----- RECORDS FOR THIS TASK -----

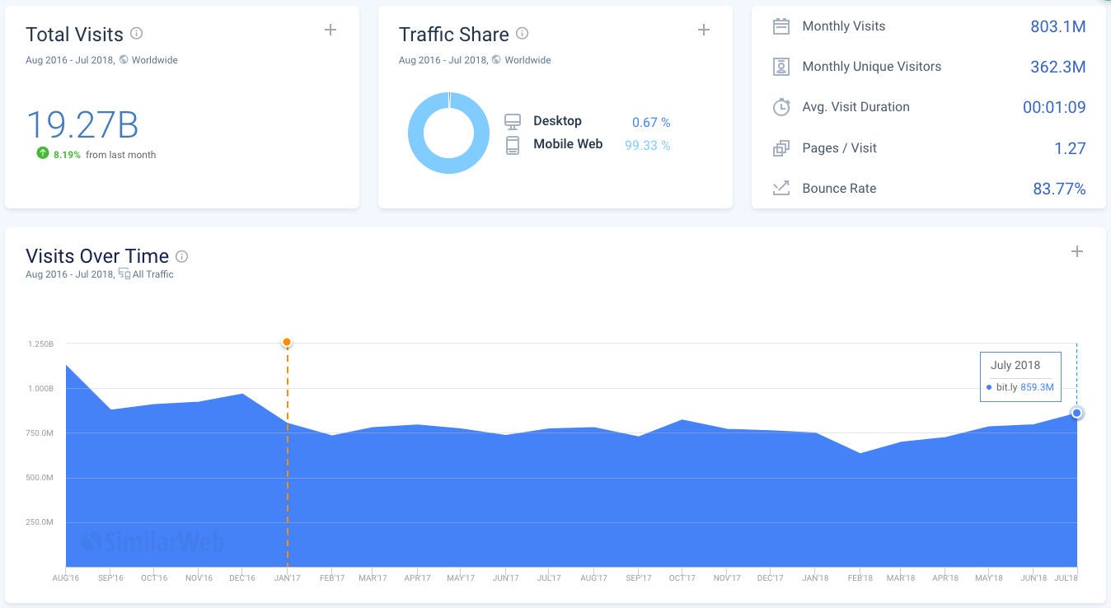Viewport: 1111px width, 608px height.
Task: Click the 19.27B total visits figure
Action: click(82, 124)
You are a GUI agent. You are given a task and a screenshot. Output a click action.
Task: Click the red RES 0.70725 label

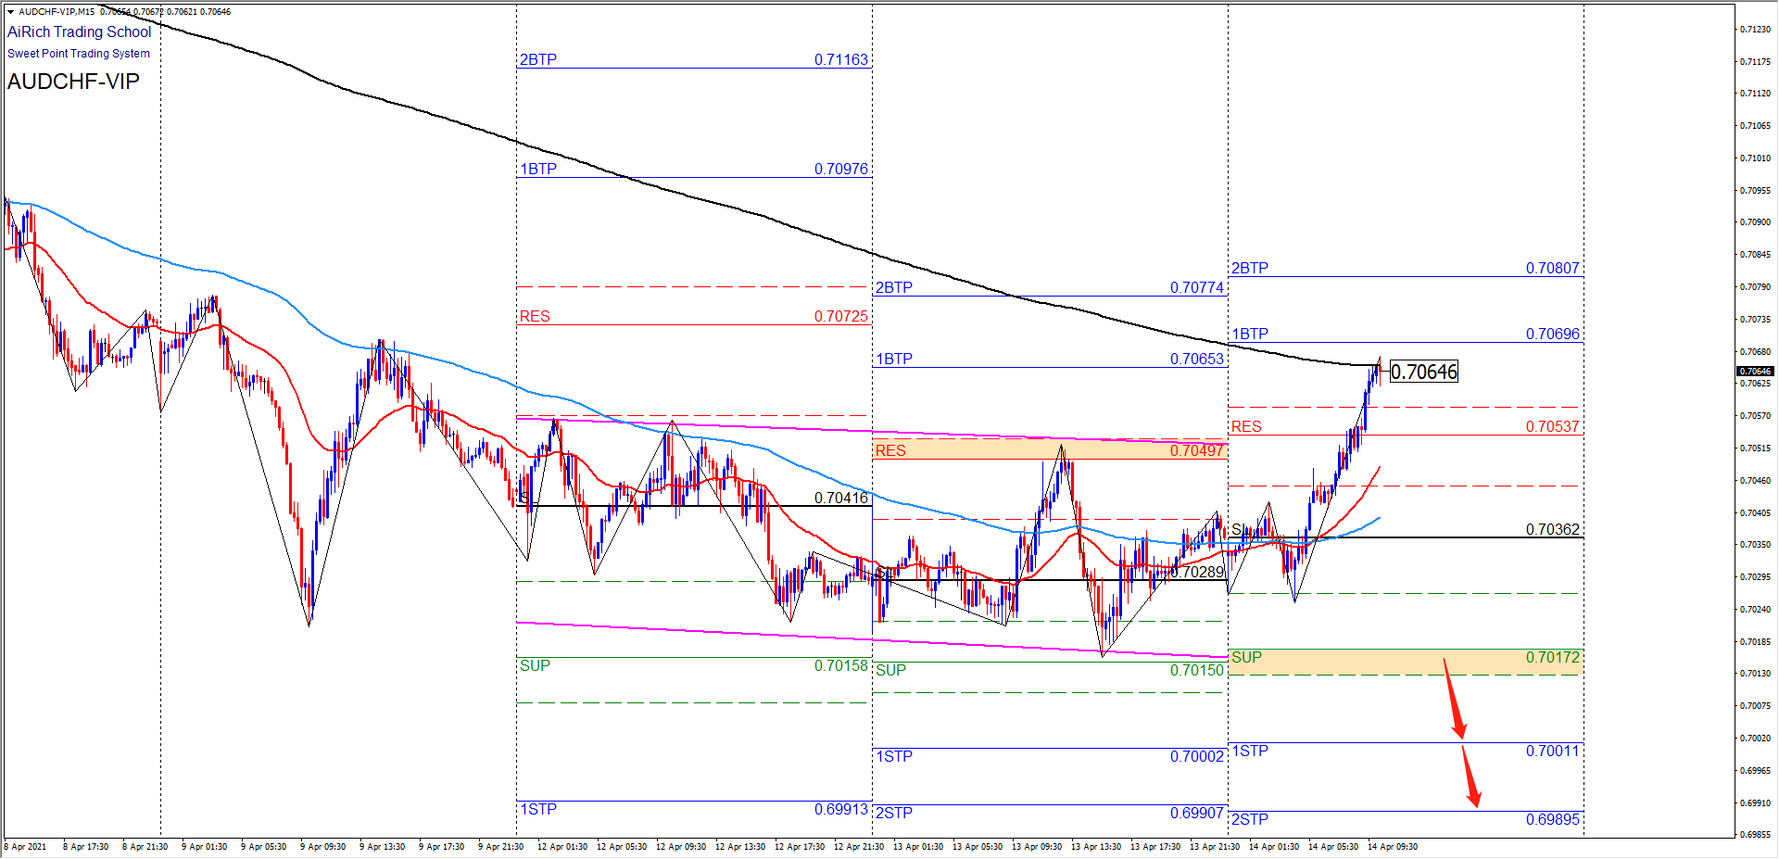pyautogui.click(x=535, y=317)
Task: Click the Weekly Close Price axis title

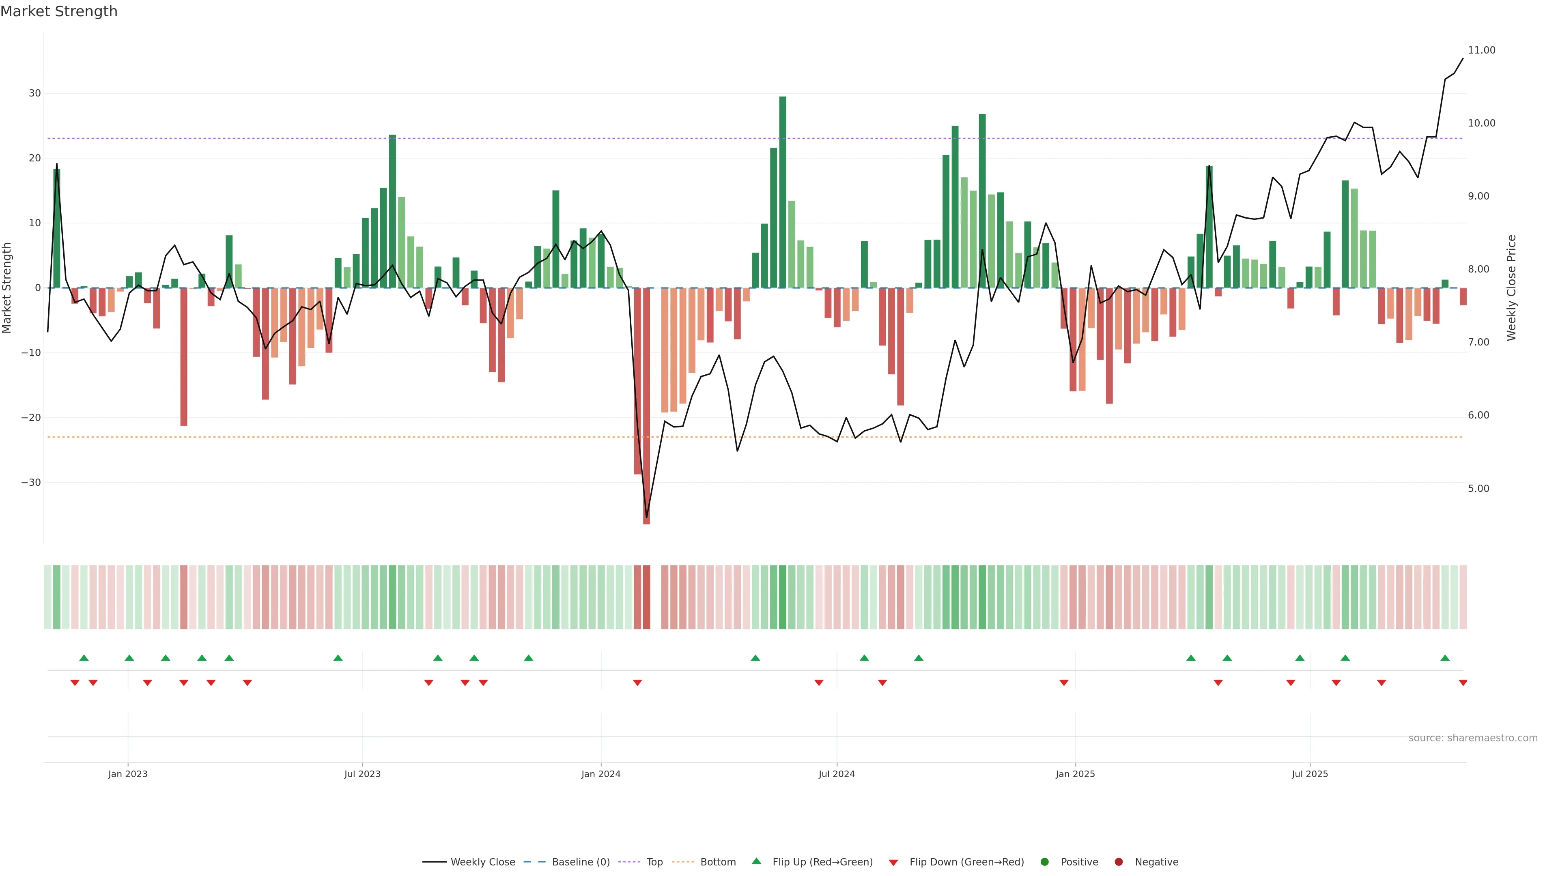Action: [x=1511, y=288]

-----

→ **PROBLEM**
Retype only the lines from the one with "Task: Click the red RES 0.70725 label" through the final line of the entries, please, and keep the pictures out.

→ **RESPONSE TO THIS TASK**
Task: Click the red RES 0.70725 label

pyautogui.click(x=535, y=317)
Task: Click the Weekly Close Price axis title

Action: [x=1511, y=288]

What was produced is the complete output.